Effective Population Size from Stage-Structured Populations.

Computes effective population size (Ne) and the Ne/N ratio for stage-structured populations using the matrix population model framework of Yonezawa (2000) <doi:10.1111/j.0014-3820.2000.tb01244.x>. Functions are provided for sexually reproducing, clonally reproducing, and mixed (sexual + clonal) populations. Includes sensitivity and elasticity analyses for Ne/N with respect to vital rates.

NeStage

License: MIT R package lifecycle: experimental

Overview

NeStage computes the variance effective population size (Ne) for stage-structured plant and animal populations, implementing the framework of Yonezawa et al. (2000). It is designed for conservation biologists and population geneticists who need to translate demographic transition matrices into genetic drift metrics.

In stage-structured populations, individuals move through distinct life-history stages — seedling → juvenile → reproductive adult — each with different survival and fecundity rates. Standard Ne formulas that assume simple age structure are not appropriate for these systems. NeStage derives Ne directly from the variance of allele-frequency change across stages.

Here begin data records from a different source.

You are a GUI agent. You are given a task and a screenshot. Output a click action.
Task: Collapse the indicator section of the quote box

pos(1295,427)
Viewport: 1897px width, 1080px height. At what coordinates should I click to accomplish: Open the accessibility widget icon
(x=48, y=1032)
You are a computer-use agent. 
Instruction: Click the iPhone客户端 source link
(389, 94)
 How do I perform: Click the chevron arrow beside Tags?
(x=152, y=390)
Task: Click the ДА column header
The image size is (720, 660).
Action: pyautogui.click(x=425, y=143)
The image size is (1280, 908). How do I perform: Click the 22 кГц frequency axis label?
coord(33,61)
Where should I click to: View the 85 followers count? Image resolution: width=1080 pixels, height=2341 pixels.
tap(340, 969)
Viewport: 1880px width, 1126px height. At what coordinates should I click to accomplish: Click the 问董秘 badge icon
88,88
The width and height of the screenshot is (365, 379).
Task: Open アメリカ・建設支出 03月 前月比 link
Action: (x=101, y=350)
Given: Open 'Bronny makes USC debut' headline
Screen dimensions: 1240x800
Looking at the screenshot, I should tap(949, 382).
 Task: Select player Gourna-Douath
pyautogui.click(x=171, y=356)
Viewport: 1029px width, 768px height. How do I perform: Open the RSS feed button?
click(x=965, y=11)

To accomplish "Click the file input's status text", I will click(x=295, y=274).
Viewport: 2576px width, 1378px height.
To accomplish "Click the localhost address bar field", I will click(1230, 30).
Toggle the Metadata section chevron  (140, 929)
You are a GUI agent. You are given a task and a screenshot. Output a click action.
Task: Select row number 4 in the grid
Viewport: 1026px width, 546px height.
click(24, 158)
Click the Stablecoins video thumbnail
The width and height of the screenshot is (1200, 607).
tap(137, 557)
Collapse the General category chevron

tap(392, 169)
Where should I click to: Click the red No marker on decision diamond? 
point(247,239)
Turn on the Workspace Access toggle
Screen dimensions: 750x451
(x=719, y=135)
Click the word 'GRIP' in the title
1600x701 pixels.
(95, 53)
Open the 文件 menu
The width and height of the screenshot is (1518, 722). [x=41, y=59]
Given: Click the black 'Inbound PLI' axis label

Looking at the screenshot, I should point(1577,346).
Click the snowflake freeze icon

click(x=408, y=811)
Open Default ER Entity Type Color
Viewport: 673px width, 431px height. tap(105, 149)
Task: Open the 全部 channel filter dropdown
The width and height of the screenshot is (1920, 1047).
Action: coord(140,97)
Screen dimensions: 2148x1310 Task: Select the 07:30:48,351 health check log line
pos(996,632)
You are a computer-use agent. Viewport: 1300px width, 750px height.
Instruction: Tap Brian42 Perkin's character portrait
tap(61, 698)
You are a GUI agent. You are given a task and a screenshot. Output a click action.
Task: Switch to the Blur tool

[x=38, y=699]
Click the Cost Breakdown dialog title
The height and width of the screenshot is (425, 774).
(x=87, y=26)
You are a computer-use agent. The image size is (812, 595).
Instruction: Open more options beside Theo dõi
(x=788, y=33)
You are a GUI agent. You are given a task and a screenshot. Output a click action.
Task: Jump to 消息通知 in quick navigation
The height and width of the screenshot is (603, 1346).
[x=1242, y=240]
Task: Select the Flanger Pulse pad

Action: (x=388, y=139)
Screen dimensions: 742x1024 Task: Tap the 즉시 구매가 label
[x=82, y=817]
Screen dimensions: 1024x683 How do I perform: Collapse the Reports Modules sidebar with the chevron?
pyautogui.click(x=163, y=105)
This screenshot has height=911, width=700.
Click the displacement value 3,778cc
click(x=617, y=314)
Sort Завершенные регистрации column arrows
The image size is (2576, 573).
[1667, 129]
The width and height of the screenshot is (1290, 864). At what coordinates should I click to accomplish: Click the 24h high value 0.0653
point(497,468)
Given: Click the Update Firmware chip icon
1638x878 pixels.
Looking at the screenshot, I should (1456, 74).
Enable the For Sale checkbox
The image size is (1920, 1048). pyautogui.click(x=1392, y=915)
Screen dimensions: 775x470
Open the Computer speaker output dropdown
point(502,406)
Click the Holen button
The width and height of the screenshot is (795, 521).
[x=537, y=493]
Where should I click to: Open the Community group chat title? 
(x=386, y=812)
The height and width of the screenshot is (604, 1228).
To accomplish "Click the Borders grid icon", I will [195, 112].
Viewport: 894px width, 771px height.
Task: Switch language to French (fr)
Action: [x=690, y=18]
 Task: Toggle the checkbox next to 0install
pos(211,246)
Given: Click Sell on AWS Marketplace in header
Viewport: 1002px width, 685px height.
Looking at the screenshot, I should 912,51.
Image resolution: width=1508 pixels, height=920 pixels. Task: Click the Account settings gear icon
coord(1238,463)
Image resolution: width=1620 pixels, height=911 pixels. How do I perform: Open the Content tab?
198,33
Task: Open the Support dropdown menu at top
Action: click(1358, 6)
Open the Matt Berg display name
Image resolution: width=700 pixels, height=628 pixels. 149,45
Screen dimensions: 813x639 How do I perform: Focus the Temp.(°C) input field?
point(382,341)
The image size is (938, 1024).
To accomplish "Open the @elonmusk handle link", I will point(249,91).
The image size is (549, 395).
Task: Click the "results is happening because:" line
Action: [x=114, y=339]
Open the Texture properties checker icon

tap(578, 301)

Key biological insight: Ne is often only 10–30% of the census size N in stage-structured populations (Frankham 1995). A population of 40 Lepanthes orchids — already large for this endangered genus — typically achieves Ne of only 7–37, well below the short-term inbreeding threshold of Ne ≥ 50 (Franklin 1980).


The Yonezawa (2000) model

For a population with s stages, the generation-time effective size is:

$$N_e = \frac{2N}{V \cdot L}$$

where V captures the full variance structure of survival and reproduction across stages and L is the mean generation time. Three special cases are implemented:

ModelWhen to use
Ne_clonal_Y2000()All reproduction is clonal (e.g. Fritillaria)
Ne_sexual_Y2000()All reproduction is sexual (e.g. Lepanthes orchids)
Ne_mixed_Y2000()Mixed sexual + clonal reproduction; full general model (Eq. 6)

Installation

NeStage is not yet on CRAN. Install the development version from GitHub:

# install.packages("remotes")
remotes::install_github("RaymondLTremblay/NeStage")

Quick start

Sexual reproduction — Lepanthes rupestris population 1

library(NeStage)

# Survival-transition matrix (MatU) — monthly time step
T_mat <- matrix(c(
  0,     0,     0,     0,     0,     0,
  0.738, 0.738, 0,     0,     0,     0,
  0,     0,     0.515, 0,     0.076, 0.013,
  0,     0.038, 0,     0.777, 0,     0,
  0,     0.002, 0.368, 0.011, 0.730, 0.171,
  0,     0,     0.037, 0,     0.169, 0.790
), nrow = 6, byrow = TRUE)

# Fecundity vector (row 1 of MatF) — monthly newborns per individual
F_vec <- c(0, 0, 0, 0, 0.120, 0.414)

# Stage frequency vector D (from observed counts)
D <- c(22, 22, 36, 36, 48.5, 48.5)
D <- D / sum(D)

out <- Ne_sexual_Y2000(
  T_mat      = T_mat,
  F_vec      = F_vec,
  D          = D,
  Ne_target  = 50,     # Franklin (1980) short-term inbreeding threshold
  census_N   = 40,     # actual or expected census population size
  population = "L. rupestris pop 1"
)

print(out)
#>
#>  ─────────────────────────────────────────────────────
#>   Ne_sexual_Y2000 results  ·  L. rupestris pop 1
#>  ─────────────────────────────────────────────────────
#>   Stages s                           = 6
#>   Stage-weighted survival (u_bar)    = 0.741
#>   Generation time L                  = 14.6 months
#>   V (total variance)                 = 0.420
#>   Ne/N                               = 0.572
#>   --- Conservation threshold ---
#>   Ne target                          = 50
#>   Minimum census size N              = 88
#>   Ne at your census size (N = 40)    = 22.9
#>   WARNING: Ne (22.9) < Ne target (50) at N = 40
#>  ─────────────────────────────────────────────────────

Clonal reproduction — Fritillaria camtschatcensis (replicates Yonezawa 2000)

T_Miz <- matrix(c(
  0.789, 0.121, 0.054,
  0.007, 0.621, 0.335,
  0.001, 0.258, 0.611
), nrow = 3, byrow = TRUE)

out_Miz <- Ne_clonal_Y2000(
  T_mat      = T_Miz,
  F_vec      = c(0.055, 1.328, 2.398),
  D          = c(0.935, 0.038, 0.027),
  L          = 13.399,   # from Yonezawa et al. (2000) Table 4
  Ne_target  = 5000,     # Lande (1995) long-term evolutionary threshold
  census_N   = 200,
  population = "Fritillaria Miz"
)
# Ne/N = 0.219  — matches Table 4 exactly

Sensitivity analysis

Four functions sweep one parameter at a time and return a data frame, a ggplot2 figure, and elasticity statistics — telling you which parameter drives Ne/N most and where management effort has the greatest genetic return.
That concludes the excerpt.